Who Owns Observability In Enterprises?

building web scale

It’s common sense. When a logstorm hits, you don’t want to be left scrambling to find the one engineer from each team in your organization that actually understands the logging system – then spending even more time mapping the logging format of each team with the formats of every other team, all before you can begin to respond to the incident at hand. It’s a model that simply won’t scale.

A centralized observability team, with the mandate to enforce consistently formatted telemetry data, is key for a modern organization. After developing in-house observability in companies such as Twitter, Pinterest, and Slack, Suman Karumuri knows this firsthand.  Suman Karumuri, Sr. Staff software engineer at Slack, outlines his vision: A centralized team specializing full time on observability tackles two key missions: maintaining the infrastructure and delivering related business value.

The Case for a Centralized Observability Team

Certainly, the responsibility of managing observability has grown so significant that a single engineer cannot keep it all in their head and practically address all the involved issues. On the scale of an organization like Slack, says Suman, there has always been a central observability team in some form. 

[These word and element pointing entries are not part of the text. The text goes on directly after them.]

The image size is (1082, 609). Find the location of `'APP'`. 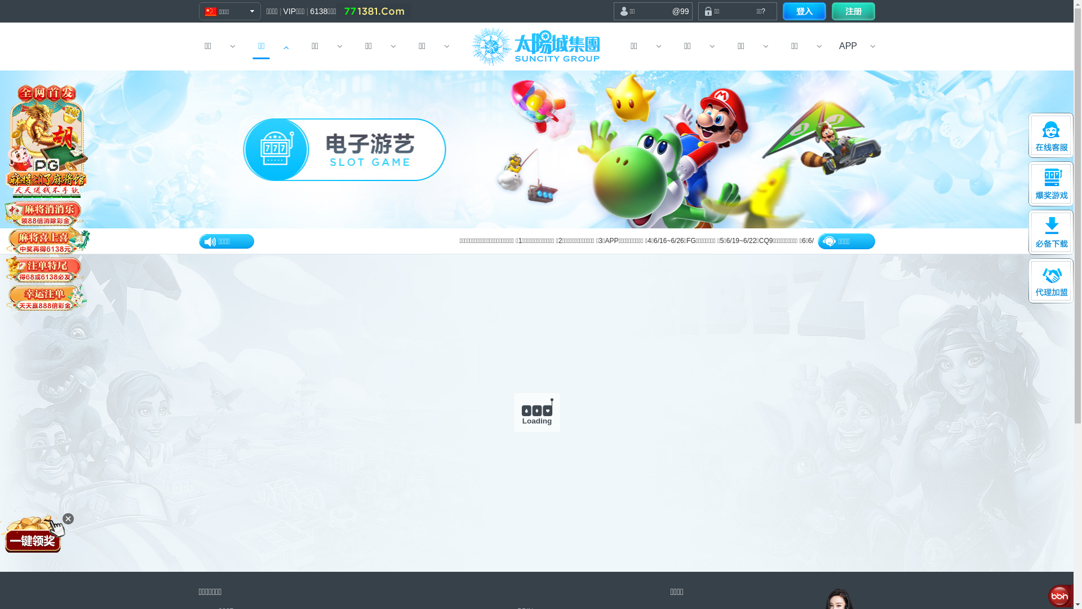

'APP' is located at coordinates (848, 46).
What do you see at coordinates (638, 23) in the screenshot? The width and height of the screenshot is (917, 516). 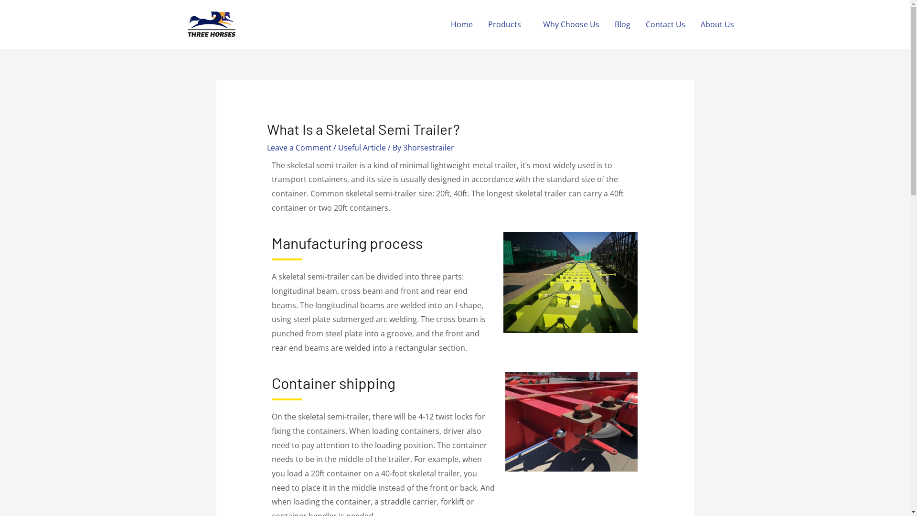 I see `'Contact Us'` at bounding box center [638, 23].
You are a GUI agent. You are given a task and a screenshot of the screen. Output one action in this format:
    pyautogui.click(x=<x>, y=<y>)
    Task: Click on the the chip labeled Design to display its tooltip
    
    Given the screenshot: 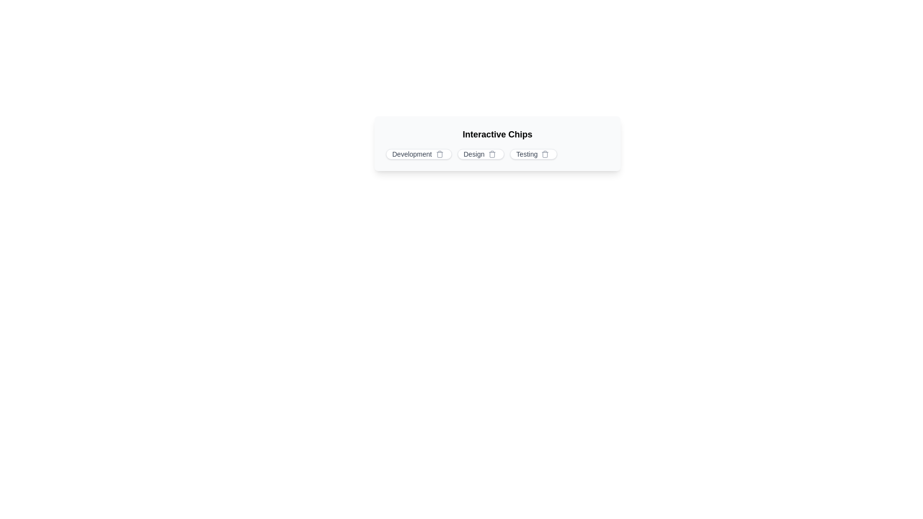 What is the action you would take?
    pyautogui.click(x=481, y=153)
    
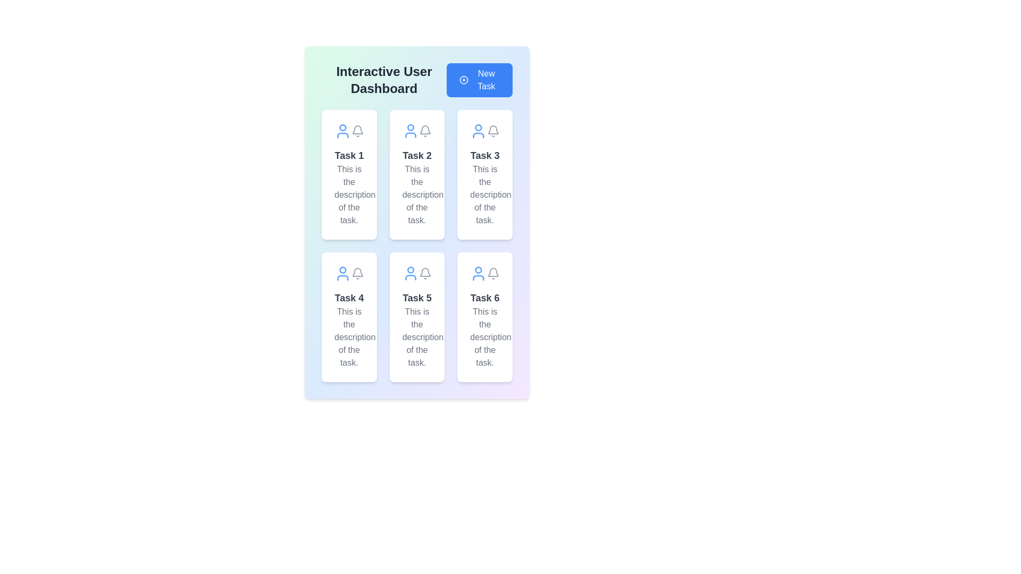 The width and height of the screenshot is (1021, 574). I want to click on the semicircular arc shape within the user profile icon in the first card of the second row labeled 'Task 4', so click(342, 277).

These teams are known by different names in different organizations, such as Shared Services and Platform Engineering, to name a few. In other cases, this role falls under a centralized DevOps or SRE (Site Reliability Engineering) group. At even larger scales this broader observability approach most often extends even further: within the observability team there is a log management team, a metrics team, a tracing team, and so on. 

That observability team is responsible for choosing the technical stack, driving development, and ongoing maintenance. Equally important, this team is in charge of disseminating the knowledge this work generates across the entire engineering organization. According to Suman, this requires teaching your engineers how to use the observability infrastructure and ensuring that they are following best practices.

The Need for Centralized Guidance within Engineering Organizations

Without centralized guidance from the observability team, each engineering team will decide on its own logging format or convention for labeling metrics. With so many “standards”, correlating events across team boundaries become even more challenging. In the midst of an incident, you don’t want to be asking your teams simply where the logs are and how they are formatted. You want your teams to have been following a standard that is not merely best for their purposes, but ideal for the organization as a whole. 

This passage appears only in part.